LE TUTORAT PAR LES PAIRS

Une autre forme d’apprentissage fondée sur la solidarité entre élèves est le tutorat par les pairs, que l’on peut définir comme l’enseignement d’un élève par un autre. Le principe est simple : des élèves en difficulté passent quelques heures par semaine, généralement pendant les heures de cours, avec un autre élève plus âgé qui leur donne un cours particulier, tout ceci sous la supervision d’un enseignant qui aide le tuteur à préparer les séances et qui l’encourage dans son action.

Une méta-analyse rassemblant 65 études a conclu que les programmes de tutorat par les pairs ont des effets positifs nets sur la réussite scolaire et sur les attitudes des tutorés (4). Ceux-ci ont obtenu des résultats supérieurs à d’autres élèves n’ayant pas bénéficié de ce type de programme.

Une autre synthèse, regroupant 22 études (5), concernant le tutorat auprès d’élèves en difficulté, aboutit au bilan suivant :
- 13 études pour lesquelles tous les résultats étaient positifs
- 8 études pour lesquelles la plupart des résultats étaient positifs
- 1 étude pour laquelle il n’y avait pas de différence entre les classes ayant bénéficié d’un programme de tutorat et celles n’en ayant pas bénéficié.

LA PHILOSOPHIE AVEC LES ENFANTS

L’expression « philosophie avec les enfants », initiée par Matthew Lipman (6), se présente très différemment d’un cours de philosophie au lycée. Tout d’abord, elle est à la portée de tous, même si elle a pour fondements de solides bases issues de la tradition philosophique classique. Au contraire, plusieurs expériences de philosophie avec les enfants ont lieu dans des quartiers très défavorisés. Par ailleurs, le but n’est pas que les enfants étudient et apprennent la philosophie, mais qu’ils en fassent eux-mêmes ! Le programme vise donc à les amener à penser par et pour eux-mêmes, avec notamment comme conséquence le développement de l’autonomie et du sens des responsabilités.

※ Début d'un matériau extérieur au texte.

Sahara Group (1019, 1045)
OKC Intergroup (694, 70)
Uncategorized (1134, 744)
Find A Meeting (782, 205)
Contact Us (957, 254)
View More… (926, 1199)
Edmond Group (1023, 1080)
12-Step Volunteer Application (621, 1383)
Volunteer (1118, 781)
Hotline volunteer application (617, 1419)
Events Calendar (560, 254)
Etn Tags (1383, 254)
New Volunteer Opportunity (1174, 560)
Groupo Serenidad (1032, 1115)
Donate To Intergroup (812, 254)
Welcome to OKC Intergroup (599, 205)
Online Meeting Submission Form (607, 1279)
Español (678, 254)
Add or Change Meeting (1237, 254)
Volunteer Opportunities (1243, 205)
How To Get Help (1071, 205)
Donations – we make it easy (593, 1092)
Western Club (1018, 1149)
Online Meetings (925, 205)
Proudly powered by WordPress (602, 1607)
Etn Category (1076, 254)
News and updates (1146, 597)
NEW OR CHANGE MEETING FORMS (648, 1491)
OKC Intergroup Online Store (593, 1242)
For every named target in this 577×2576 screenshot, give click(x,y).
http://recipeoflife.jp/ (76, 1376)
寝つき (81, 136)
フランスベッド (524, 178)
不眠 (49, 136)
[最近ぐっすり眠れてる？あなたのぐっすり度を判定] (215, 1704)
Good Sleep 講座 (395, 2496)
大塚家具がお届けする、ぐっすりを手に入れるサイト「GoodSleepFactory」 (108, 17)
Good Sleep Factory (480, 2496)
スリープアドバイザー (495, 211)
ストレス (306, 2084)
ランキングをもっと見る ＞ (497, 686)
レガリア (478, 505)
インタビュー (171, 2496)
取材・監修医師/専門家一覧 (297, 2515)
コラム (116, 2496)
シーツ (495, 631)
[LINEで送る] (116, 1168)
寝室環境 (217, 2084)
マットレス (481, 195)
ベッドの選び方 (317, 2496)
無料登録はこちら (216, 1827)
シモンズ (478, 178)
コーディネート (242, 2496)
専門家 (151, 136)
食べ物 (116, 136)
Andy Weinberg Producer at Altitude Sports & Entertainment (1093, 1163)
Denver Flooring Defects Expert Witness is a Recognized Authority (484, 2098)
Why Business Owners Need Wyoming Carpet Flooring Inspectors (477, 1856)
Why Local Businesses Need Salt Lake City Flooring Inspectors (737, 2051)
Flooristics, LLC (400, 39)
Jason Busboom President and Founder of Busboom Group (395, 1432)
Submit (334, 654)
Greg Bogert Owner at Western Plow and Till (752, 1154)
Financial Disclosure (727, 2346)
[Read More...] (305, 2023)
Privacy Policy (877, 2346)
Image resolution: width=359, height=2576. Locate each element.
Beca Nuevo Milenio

Une synthèse de dix études avec groupe contrôle a montré que toutes ces études présentaient des résultats positifs (7). Les évaluations portaient sur le raisonnement logique, la lecture, les mathématiques, l’estime de soi, l’aptitude à l’apprentissage, le langage, la pensée créative, les compétences cognitives, l’intelligence émotionnelle. Aucun résultat négatif n’a été constaté. Face à ces résultats, les auteurs se demandent pourquoi la philosophie avec les enfants n’est plus largement intégrée dans les pratiques scolaires. Une réponse est que la barrière la plus forte est constituée par les croyances pédagogiques dans l’enseignement traditionnel.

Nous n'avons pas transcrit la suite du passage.